• WHAT YOU WILL DO
Where an entry contains a picture, skip the picture and write out everything else exactly.

• EXTRACTED INFORMATION
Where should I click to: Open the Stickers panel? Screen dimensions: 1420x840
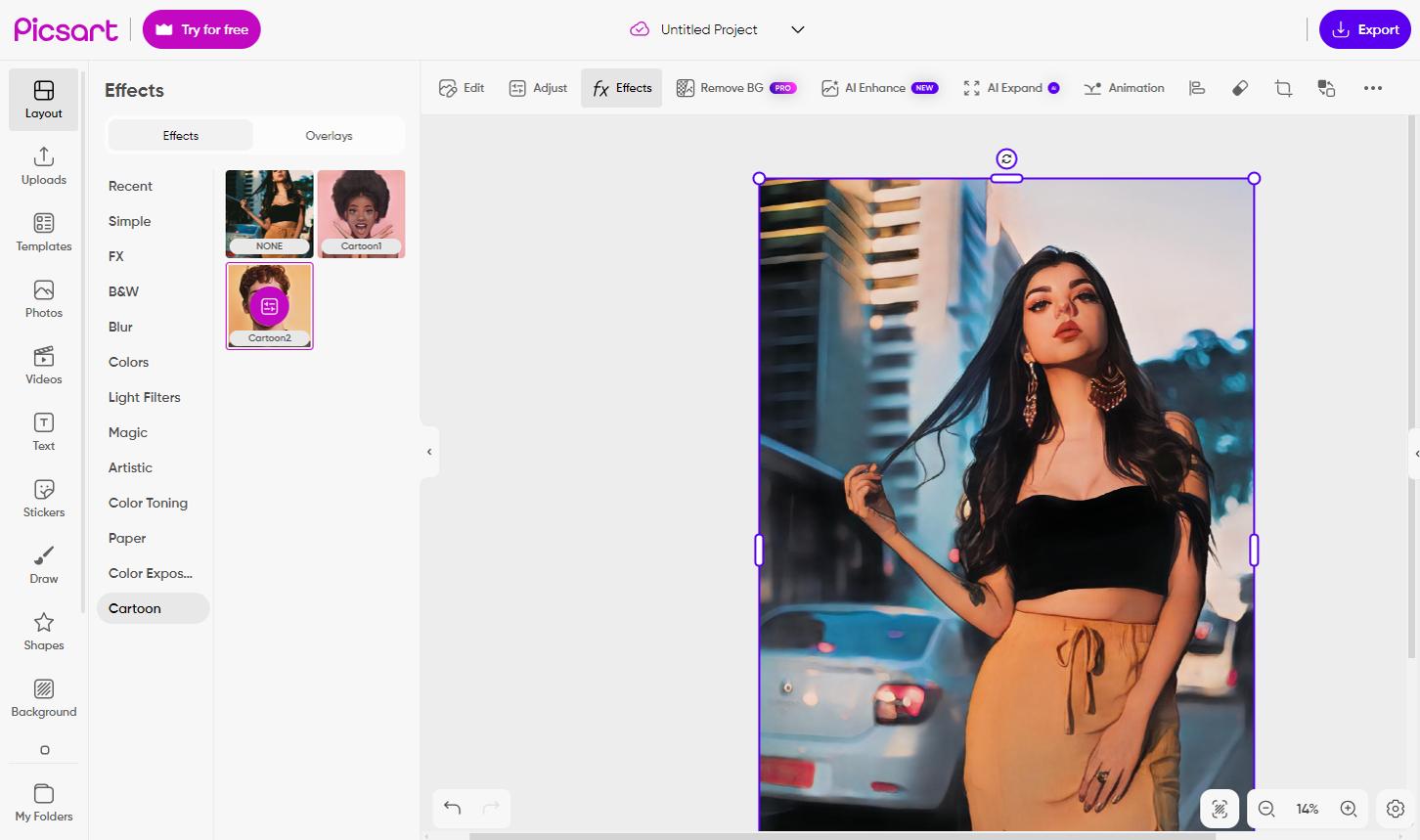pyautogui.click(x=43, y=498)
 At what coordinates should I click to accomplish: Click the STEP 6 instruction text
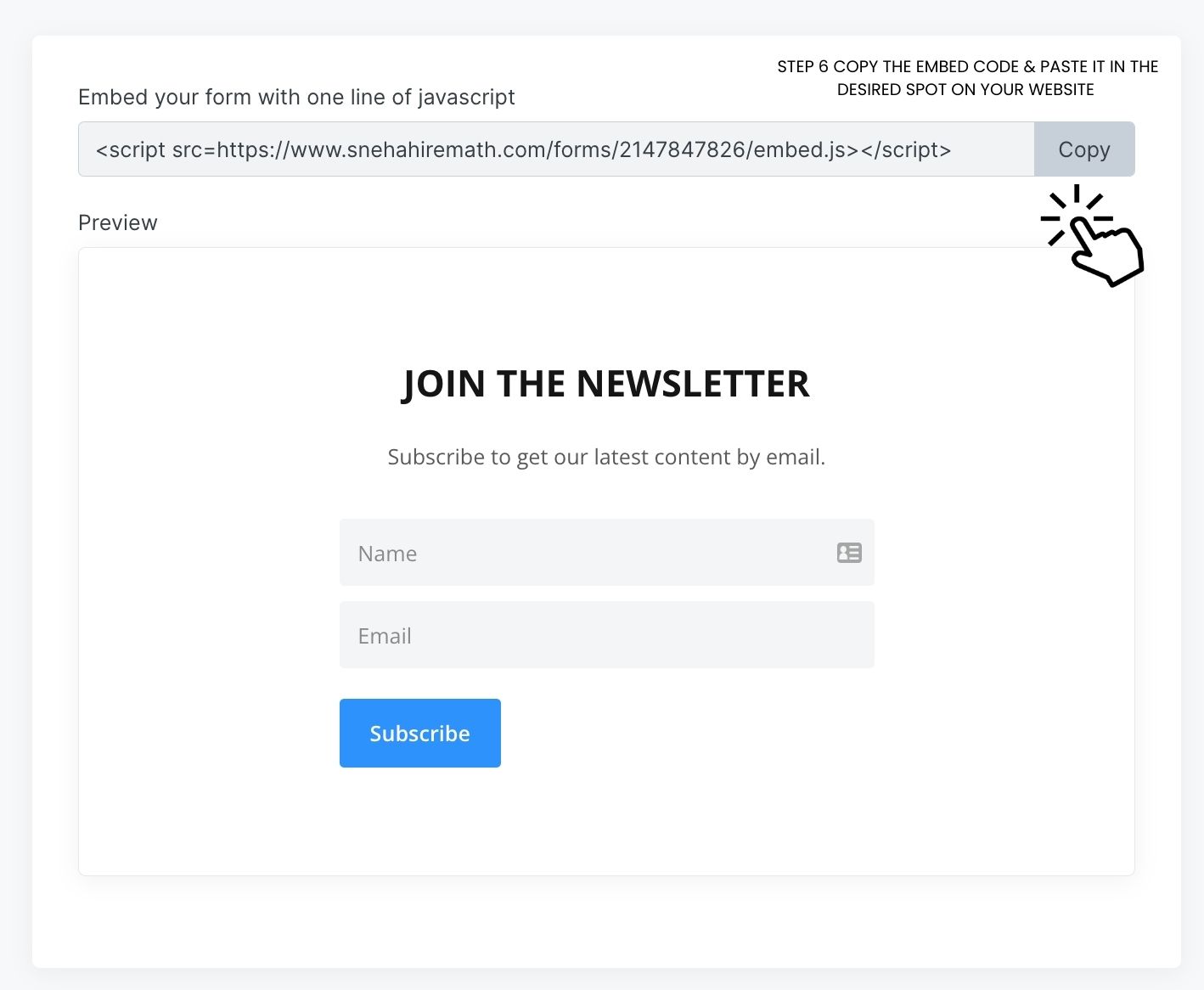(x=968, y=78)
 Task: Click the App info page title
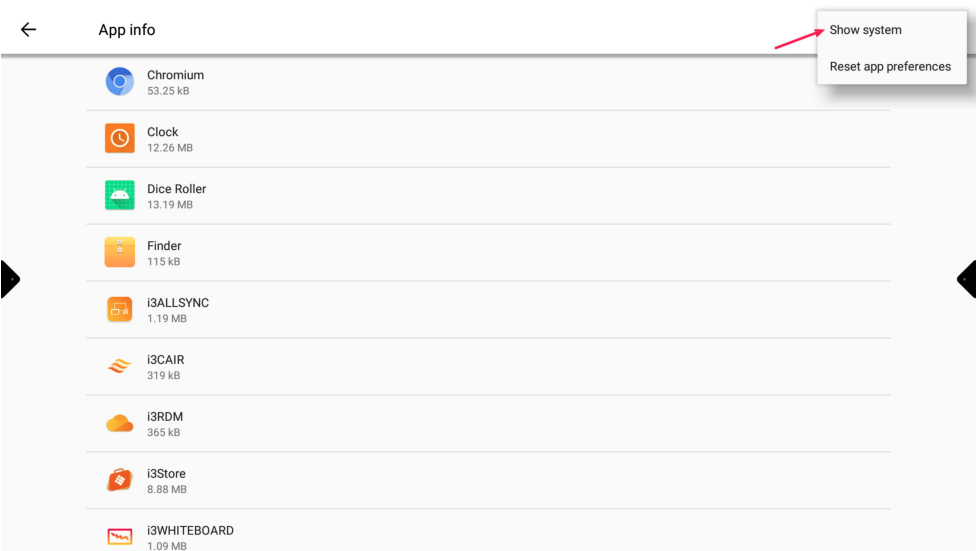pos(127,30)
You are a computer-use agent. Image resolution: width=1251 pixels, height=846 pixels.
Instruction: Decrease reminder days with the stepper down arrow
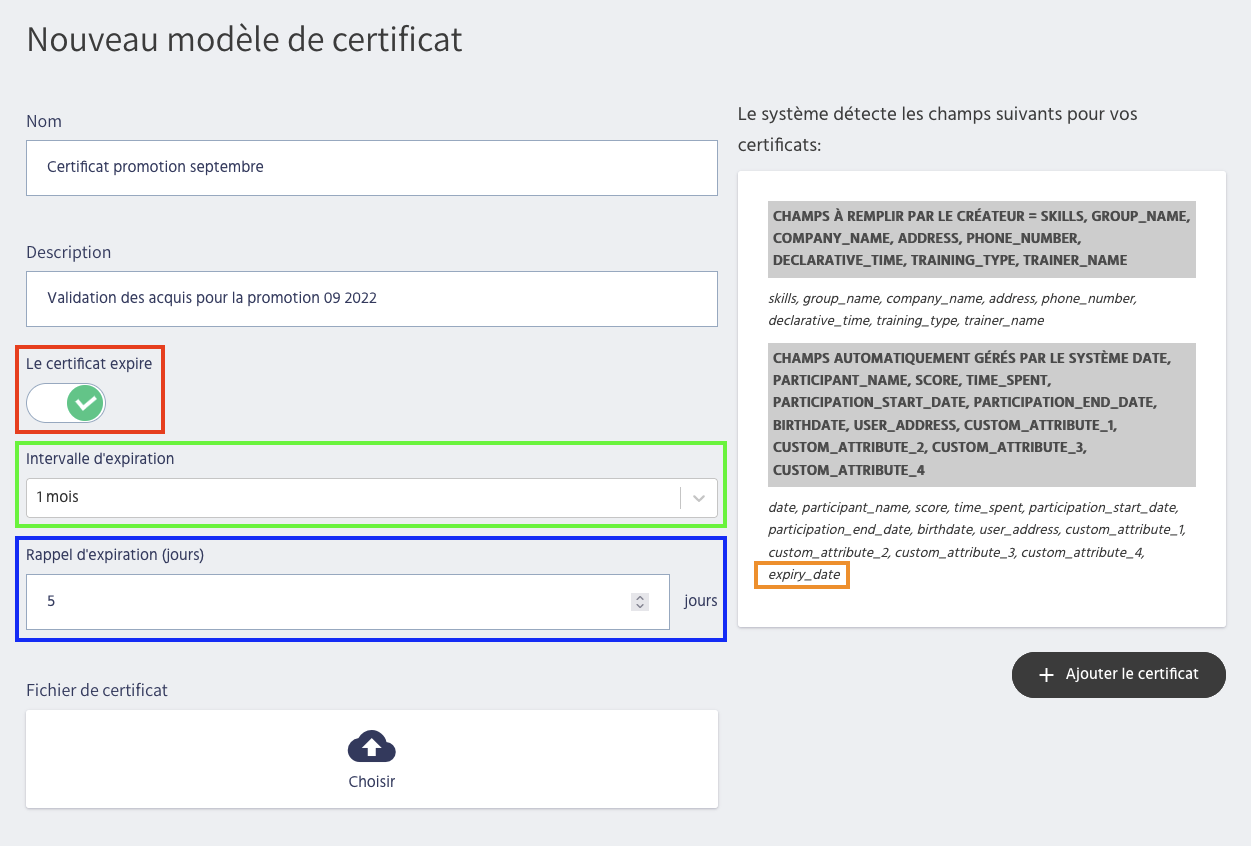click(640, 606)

• ANSWER SECTION
Where should I click to: Open the Stickers panel? Screen dimensions: 1420x840
pyautogui.click(x=43, y=498)
 At what coordinates should I click to accomplish: Click the STEP 6 instruction text
(x=968, y=78)
 Task: Click the App info page title
pos(127,30)
You are a computer-use agent. Image resolution: width=1251 pixels, height=846 pixels.
Instruction: Decrease reminder days with the stepper down arrow
click(640, 606)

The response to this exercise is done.